Excerpted passage:

***

An organisation of engineers has called on the Government to push forward with plans to build Lisbon’s new international airport.

Carlos Matias Ramos of The Beadle of the Order of Engineers said that the Government needed to set out a long-term public works investment strategy within the Transport Strategic Plan, or PET.

Speaking on the sidelines of a conference into the PET in Lisbon, Carlos Matias Ramos said the Government “should advance with the new airport”.

He argued that the country needed a new main international airport because Lisbon’s existing Portela airport would “reach saturation point in the short term” and the new airport would take “at least seven years to build”.

Carlos Matias Ramos added that the construction of the new airport would mean that Madrid airport would not become “more important than Lisbon” on the Iberian Peninsula as a gateway to Africa and Latin America.

He said that the growth in passengers at Portela had been “remarkable” and, according to forecasts, would continue to grow.

According to the PET for the period 2011-2015, “the Government is to review guidelines on its reasons which had served as the basis for decisions to build the new airport”.

The Government has temporarily shelved the new airport plan in order to give priority to expansion plans at Portela and get the maximum profitability from existing capacity.

Carlos Matias Ramos said that the PET was “more like a budget than a plan”, adding that the document had a “financial logic rather than a strategic one”.

As late as October 2010, the then Socialist PS government of José Sócrates had planned to move ahead with Lisbon’s New International Airport, despite delays, and the cost of the project was initially included in the State Budget for 2011.

To organise the new airport project, the Government set up a company called NAER and slated 2017 as its initial completion date.

The new airport was initially to be located at Ota near Alenquer, but then plans shifted to the south side of the Tejo at Alcochete. Other sites mooted since the early 1970s have included Rio Frio, also very near Lisbon.

It is still not certain now that the existing airport at Portela will ever be closed given that the Government has spent considerable sums in recent years modernising and expanding existing facilities, improving the duty free shopping and restaurant area and including a second Terminal 2 for regional flights. It is also currently extending the metro line to the existing airport.

In May 2010, the PS Government put the project on ice because of the financial and economic crisis. The cost of the new airport could be up to €6 billion. It is projected to deal with traffic of 22 million passengers a year and retain a 50 year concession.

***

Data lines:

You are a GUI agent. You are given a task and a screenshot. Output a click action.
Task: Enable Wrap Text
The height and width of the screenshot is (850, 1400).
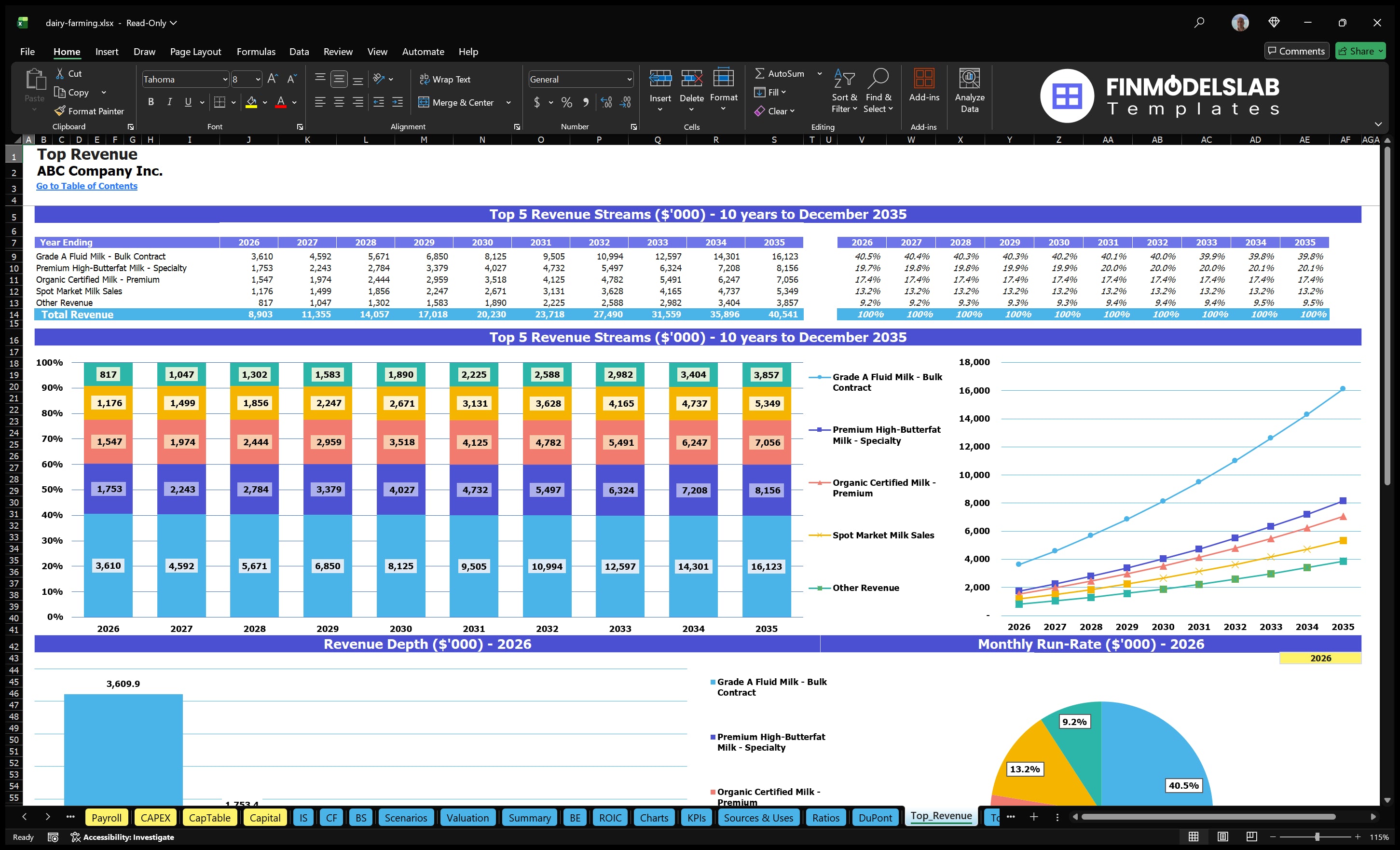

***

Complete the following:
A. Using the passage on Lisbon's new airport, decide whether each statement agrees with it: (i) Carlos Matias Ramos said Portela would reach saturation point in the short term; (ii) the new airport was first planned for Alcochete; (iii) the new airport is projected to handle 22 million passengers a year. Answer yes or no for each, and quote the deciding words.
B. Reproduce the passage on Lisbon's new airport word for word, from "To organise the" up to and including "the existing airport.".
The material has no role here.

Solution set:
A.
(i) Yes: "reach saturation point in the short term"
(ii) No: "The new airport was initially to be located at Ota near Alenquer"
(iii) Yes: "It is projected to deal with traffic of 22 million passengers a year"

B.
To organise the new airport project, the Government set up a company called NAER and slated 2017 as its initial completion date.

The new airport was initially to be located at Ota near Alenquer, but then plans shifted to the south side of the Tejo at Alcochete. Other sites mooted since the early 1970s have included Rio Frio, also very near Lisbon.

It is still not certain now that the existing airport at Portela will ever be closed given that the Government has spent considerable sums in recent years modernising and expanding existing facilities, improving the duty free shopping and restaurant area and including a second Terminal 2 for regional flights. It is also currently extending the metro line to the existing airport.